I used to have a bumper sticker that said: "Fight Crime, Shoot Back." You don't need regression analysis to know the crime-fighting impact of that on any would-be car jackers.

Could the Dirksen Building and DePaul's loop campus bomb and package scares today, April 21, 2008, have anything to do with the tight election and the primary in Pennsylvania tomorrow?

Many people have predicted that the fight between Hillary and Obama will escalate and even if it is Obama in a competition with McCain in November the treats to our safety will not abate, but increase and retribution will visit upon us after the election, either way.

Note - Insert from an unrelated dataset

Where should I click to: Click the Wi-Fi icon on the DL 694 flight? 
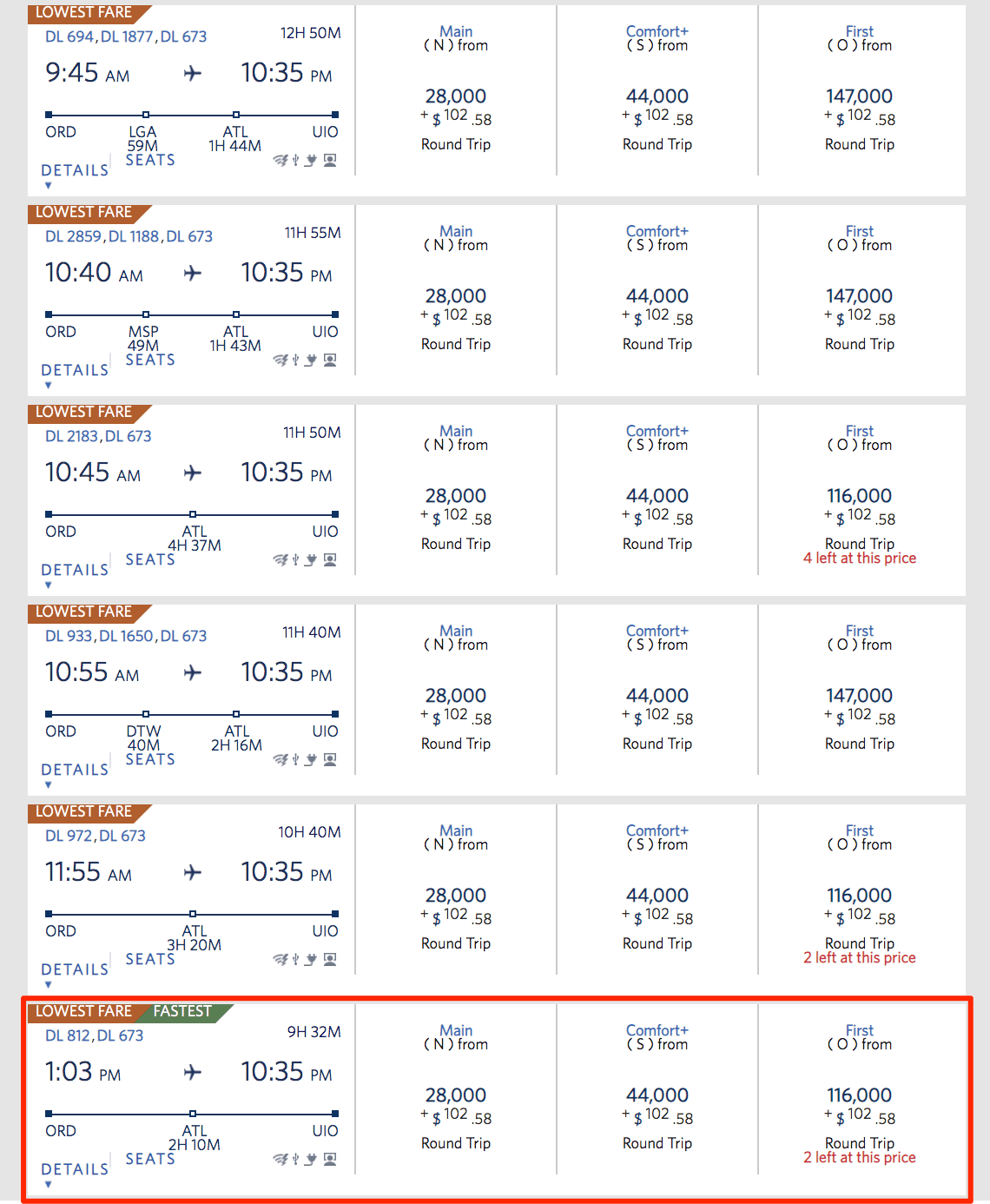point(282,160)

Since a victory for Obama, or his failure to win the Presidency can ignite hostilities, especially in this city in celebration or in retaliation.

"But crime generally speaking is easy to predict, housing values reflect this fact, and so do our intuitions. It's not for nothing that Obama's Reverend lives in a 10,000 square foot mansion in a white part of town" stated Roach.

There is a bond between business owners and landlords in wealthy neighborhoods that can bribe the local police captain and his force, or the fire captain, and his men, to see that they are given extra care and security, even when the use of protocol obscures the fact that the business owners and/or landlords caused the disturbance to frighten a certain element threatening their livelihood, such as a local bar, or set building and hotel fire(s) to intimate tenants when there is labor unrest.

Does any market model make the distinction that authorities are often corrupt and allow crime to go undetected which can be associated with management?

Not all crime, especially in a city as diverse as Chicago, stems from its victims.

And often the authority is in cahouts with the perpetrators of these instances of crime.

I have seen this with my own eyes how the fire department questions some of the inhabitants of slum hotels while overlooking some of the other inhabitants making management accusations of a breach of duty, and loyalty, who started the fire in the first place.

Your insight into the Chicago "crime scene" is wonderful. I am hoping you will be able to direct me to the proper source of information for my report. I am preparing an evaluation of current crime rates within a small neighborhood in Chicago, the 8000 block of South Marshfield and the surrounding 6 blocks. I need to create comparisons over the past 5 years. So far, I have been unable to narrow my search to this level. Can you direct me to the proper sources?